Data to use.
□ □ □ □

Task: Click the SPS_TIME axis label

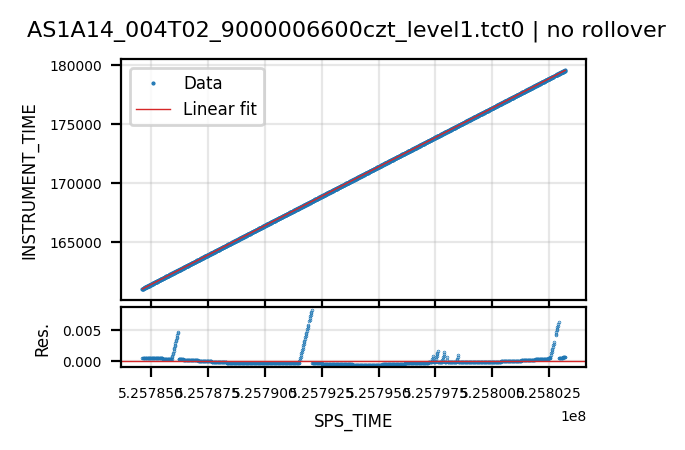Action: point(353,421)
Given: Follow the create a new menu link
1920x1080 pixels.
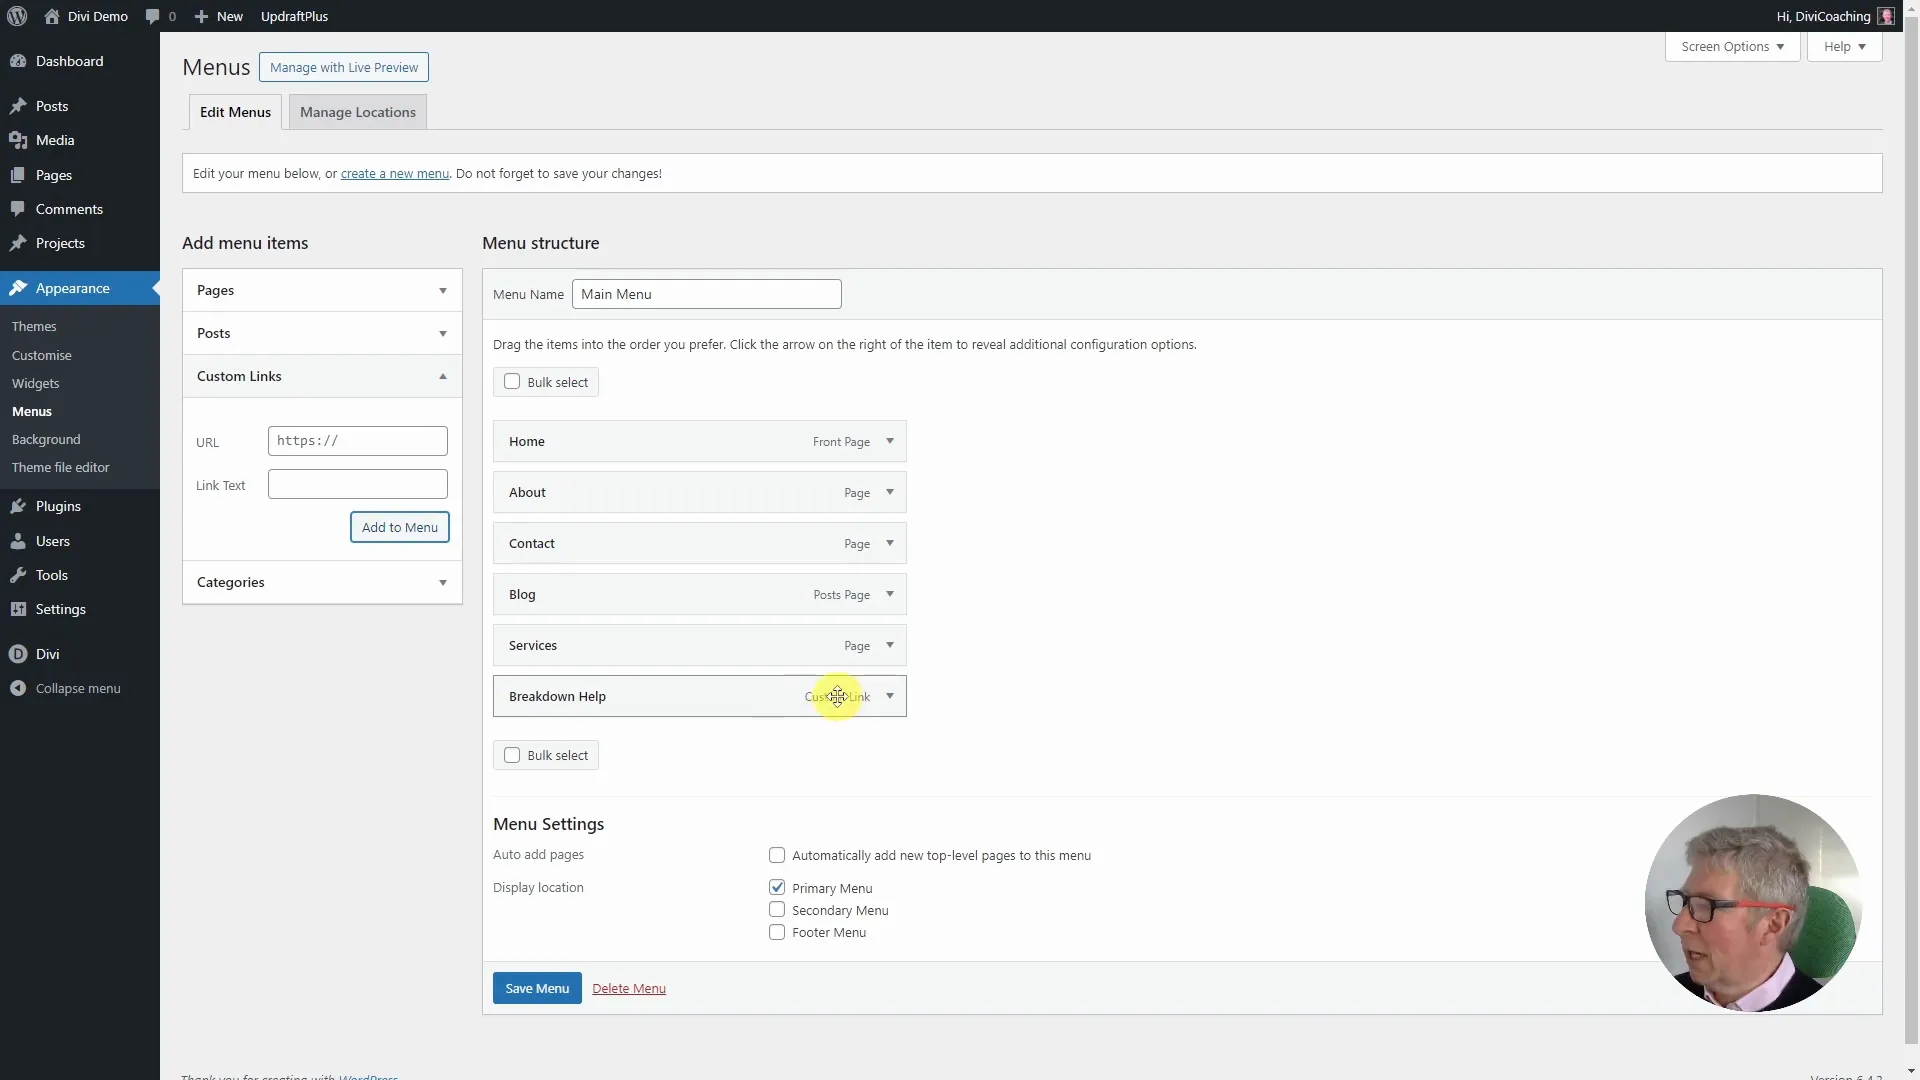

□ □ □ □

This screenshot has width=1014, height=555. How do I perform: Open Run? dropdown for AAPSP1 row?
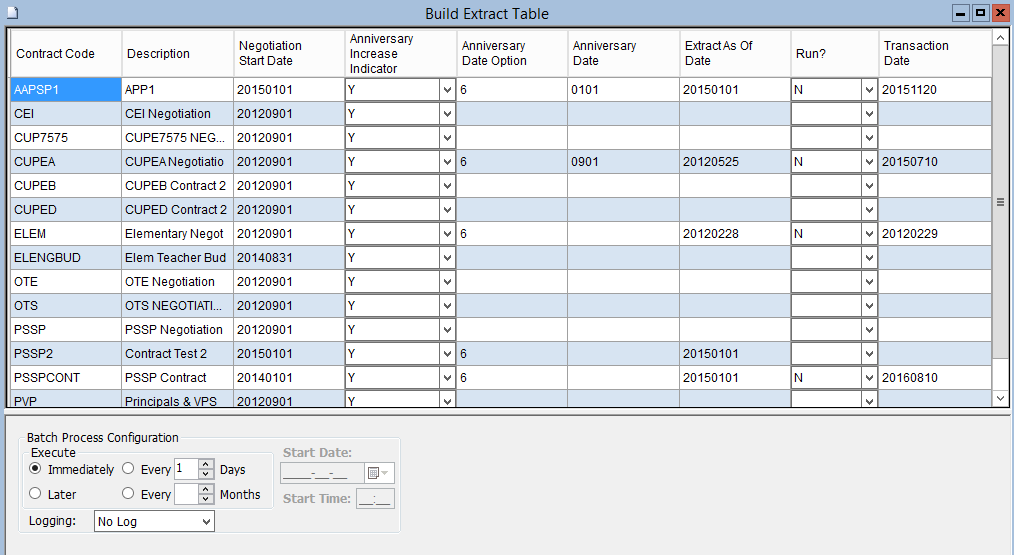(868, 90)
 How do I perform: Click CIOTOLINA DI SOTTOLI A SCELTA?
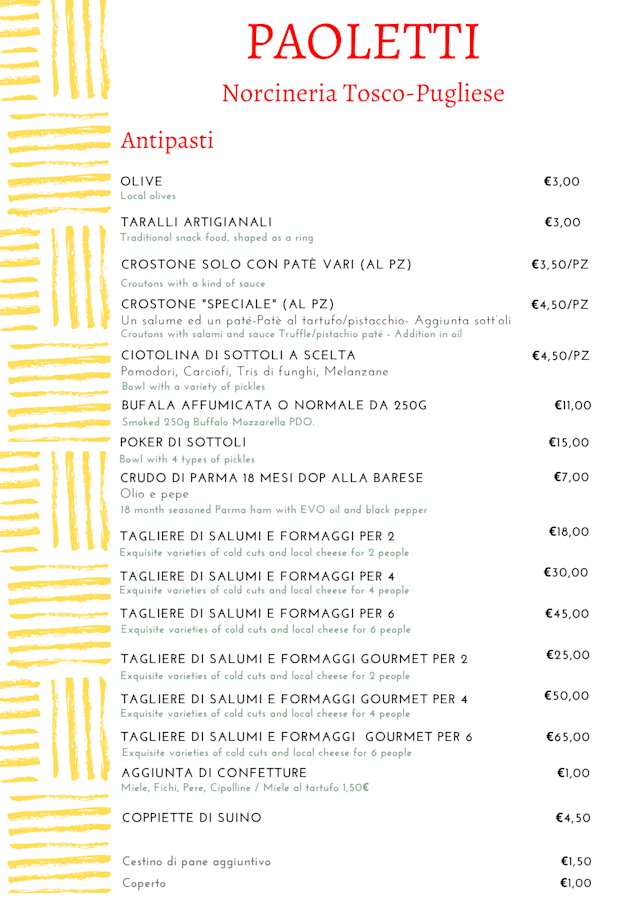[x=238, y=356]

□ □ □ □

Exercise details.
Please output everything in the listing from the line containing "Given: Follow the create a new menu link" down to the line containing "1920x1080 pixels.", repeating those lines exactly.

Written answer.
Given: Follow the create a new menu link
1920x1080 pixels.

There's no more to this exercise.